La pièce est souvent présentée comme la première tragédie américaine, et revendique une inspiration antique, celle de Phèdre. Elle s'en éloigne toutefois sur plusieurs points, le plus important étant sans doute le fait que l'amour entre Eben et Abby est réciproque, l'aspect passionnel et charnel du drame est essentiel chez O'Neill. La question de l'héritage, de la possession, d'une forme de désir presque pathologique de s'approprier, étayé par la religion, est aussi un aspect important et original de la pièce. La famille est une sorte de lieu de haines, de tentatives de domination, de passions malsaines. La seule figure apaisante, aimante, est celle de la défunte mère d'Eben. le vieux Cabot trouve son assouvissement dans la possession presque vampirique de la terre, Eben et Abby dans une passion extrême et destructrice. Chaque personnage se dirige vers son destin d'une façon inéluctable, comme il se doit dans toute tragédie.
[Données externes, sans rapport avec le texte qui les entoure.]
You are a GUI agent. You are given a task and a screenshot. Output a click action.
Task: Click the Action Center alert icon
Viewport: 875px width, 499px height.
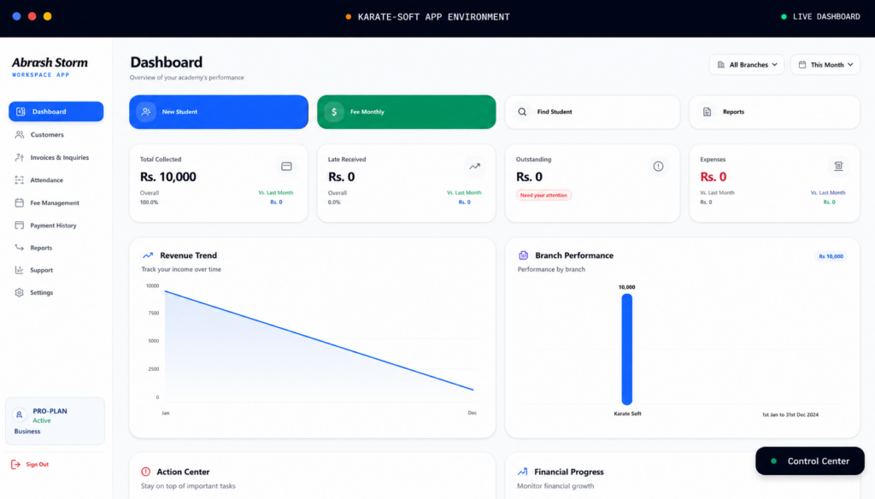tap(145, 472)
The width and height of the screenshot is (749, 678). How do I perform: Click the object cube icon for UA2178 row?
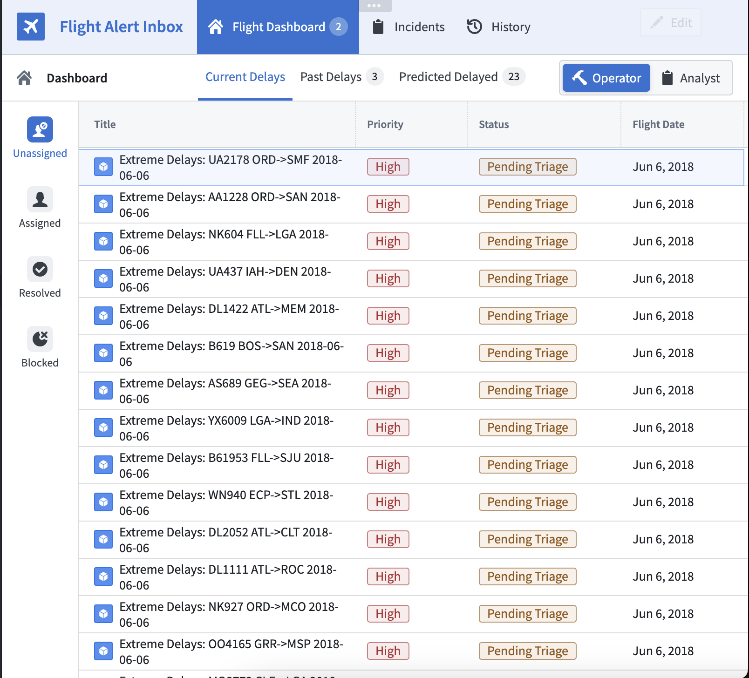pos(103,167)
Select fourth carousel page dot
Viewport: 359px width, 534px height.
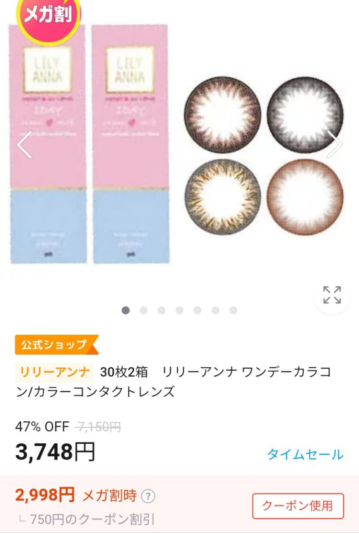pos(180,310)
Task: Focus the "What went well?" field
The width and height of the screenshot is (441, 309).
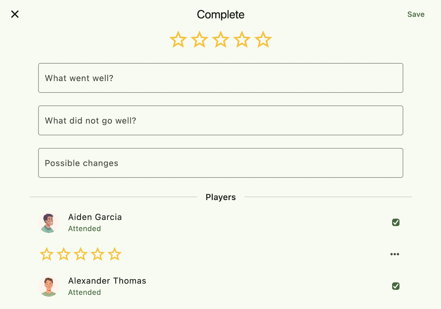Action: 221,78
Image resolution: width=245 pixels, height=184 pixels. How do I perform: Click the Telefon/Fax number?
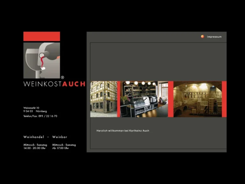pyautogui.click(x=40, y=116)
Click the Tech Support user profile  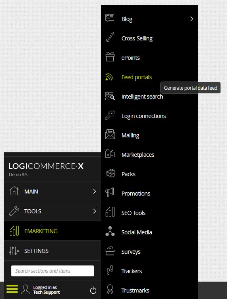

Mélange de tragédie et de drame paysan naturaliste, même si métaphorique également,
Désir sous les ormes est une oeuvre impressionnante, même si l'écriture, qui adopte le parler frustre de ses personnages ne m'a pas complètement convaincue. Mais il s'agit peut-être de la traduction qui tire la pièce vers ce registre. La pièce a incontestablement l'ambition de devenir un classique, elle en a certaines qualités, mais il me faudrait la voir jouer pour véritablement me positionner sur la question. Mais O'Neill n'est pas vraiment à l'honneur, tout au moins en France. En tous les cas, une lecture intéressante, d'un lauréat du Nobel un peu tombé dans l'oubli.